Après trois films de propagande dans le cadre de l’effort de guerre auquel Fritz Lang se devait de participer ayant fui l’Allemagne d’Hitler pour rejoindre Hollywood, le réalisateur peut enfin retrouver des sujets moins contraints où son sens du détail et de la mise en relief des pulsions qui font avancer les hommes pourra pleinement s’exprimer. Il s’embarque avec « La femme au portrait »(1943) pour un diptyque qui avec « La rue rouge » (1944), réunira un trio d’acteurs composé d’Edward G. Robinson, Joan Bennett et Dan Duryea, incarnant chacun les personnages archétypaux du film noir. Le roman de J.H. Wallis, publié en 1942, est adapté par l’écrivain, scénariste, réalisateur et producteur, Nunnally Johnson. Fritz Lang tout en virtuosité confronte l’image désormais rassurante de Robinson à la sexualité vénéneuse de Joan Bennett. L’intrigue classique brodant autour du sage professeur ou bureaucrate sortant de sa réserve pour se frotter à une sexualité charnelle qui relève plus du fantasme que d’une réelle envie de passer à l’acte a été depuis déclinée dans tous les genres cinématographiques. Le drame pathétique chez Josef von Sternberg avec « L’ange bleu » (1930) ou encore la comédie débridée avec Billy Wilder dans « Sept ans de réflexion » (1955). Ici, Lang utilise les codes du film noir pour emmener son professeur d’université, rendu à une liberté provisoire (sa femme et ses deux enfants sont en vacances), vers l’interdit qui tourne mal. Le portrait d’une mystérieuse femme (Joan Bennett) exposé juste à côté de l’entrée du club huppé où le professeur passe ses soirées en compagnie de ses deux amis, médecin (Edmond Breon) et procureur (Raymond Massey) constituera
le point de départ du long chemin de croix qui va suivre pour l’expert en criminologie qu’incarne Robinson
. Les blagues qui s’enchaînent tout au long du repas sur la matérialisation possible de la jeune femme du portrait qui enchanterait le célibat provisoire du professeur, agrémenté par une solide consommation de Brandy, conduisent tout droit ce dernier dans les rets de celle qui a posé pour le tableau après qu’elle lui soit apparue dans le reflet de la vitrine où est exposé le tableau, une fois une fois la soirée au club enfin terminée. Le gentil professeur sort alors de sa zone de confort pour s’enfoncer dans une affaire criminelle où sa science de la criminologie ne lui sera pas d’un grand secours. Avec dextérité et malice, Fritz Lang se joue de son anti-héros qui à peine sorti du droit chemin qui a toujours été le sien doit ramer à contre-courant pour tenter d’y remettre les pieds au plus vite. Les maladresses commises avec une forme de placidité incompréhensible emmènent très loin Edward G. Robinson des rôles de gangsters de ses débuts.

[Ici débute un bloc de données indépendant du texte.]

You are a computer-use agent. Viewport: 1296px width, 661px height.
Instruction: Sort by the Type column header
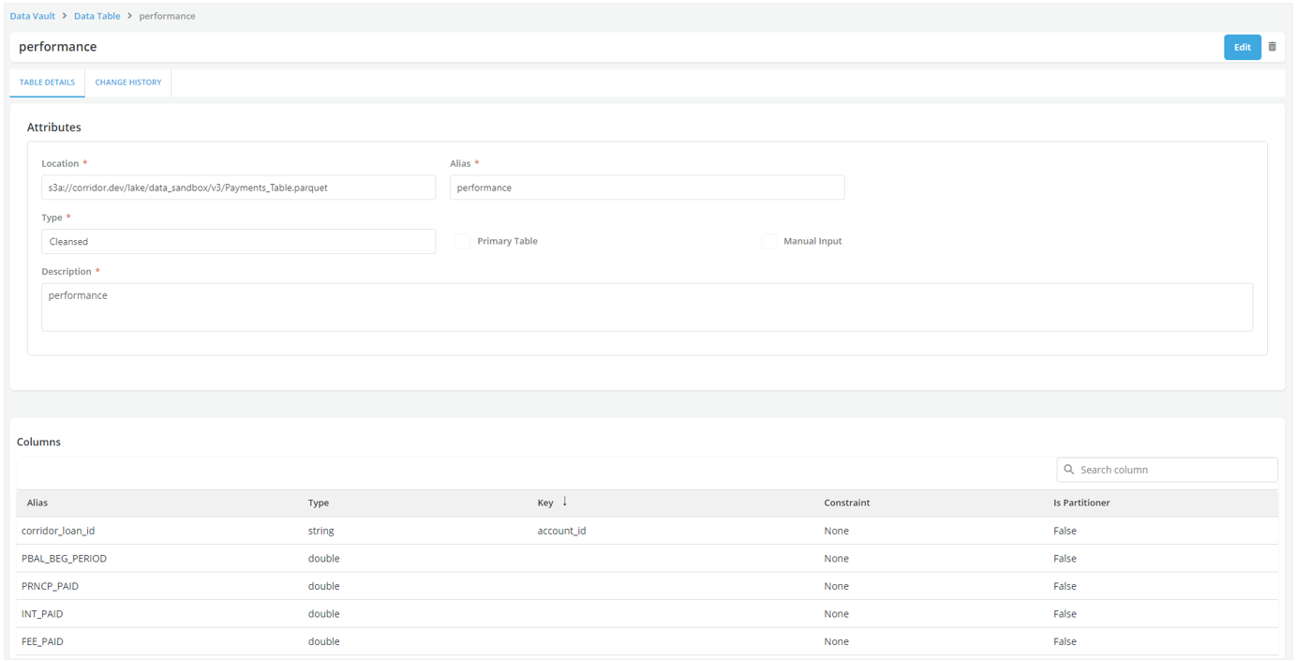(x=319, y=503)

On se dit que toute cette horlogerie bancale est trop bien orchestrée pour résister à une analyse sérieuse de la situation. Fritz Lang, goguenard, le savait bien qui réserve une conclusion absolument virtuose que d’aucuns jugeront facile mais qui était en réalité indispensable pour laisser le spectateur sortir, amusé, d’un labyrinthe un peu trop habilement tortueux
. Fritz Lang qui dirige formidablement ses acteurs, les réutilisera on l’a dit, tous les trois juste derrière, pour cette fois-ci les confronter à une version plus réaliste de « La femme au portrait » via un remake sophistiqué de « La chienne » de Jean Renoir (1931) où Michel Simon brillait de mille feux. En attendant de voir « La rue rouge », délectez-vous de ce film noir "pour de rire" qui laisse entrevoir l’une des faces les moins connues de la personnalité du grand Fritz Lang.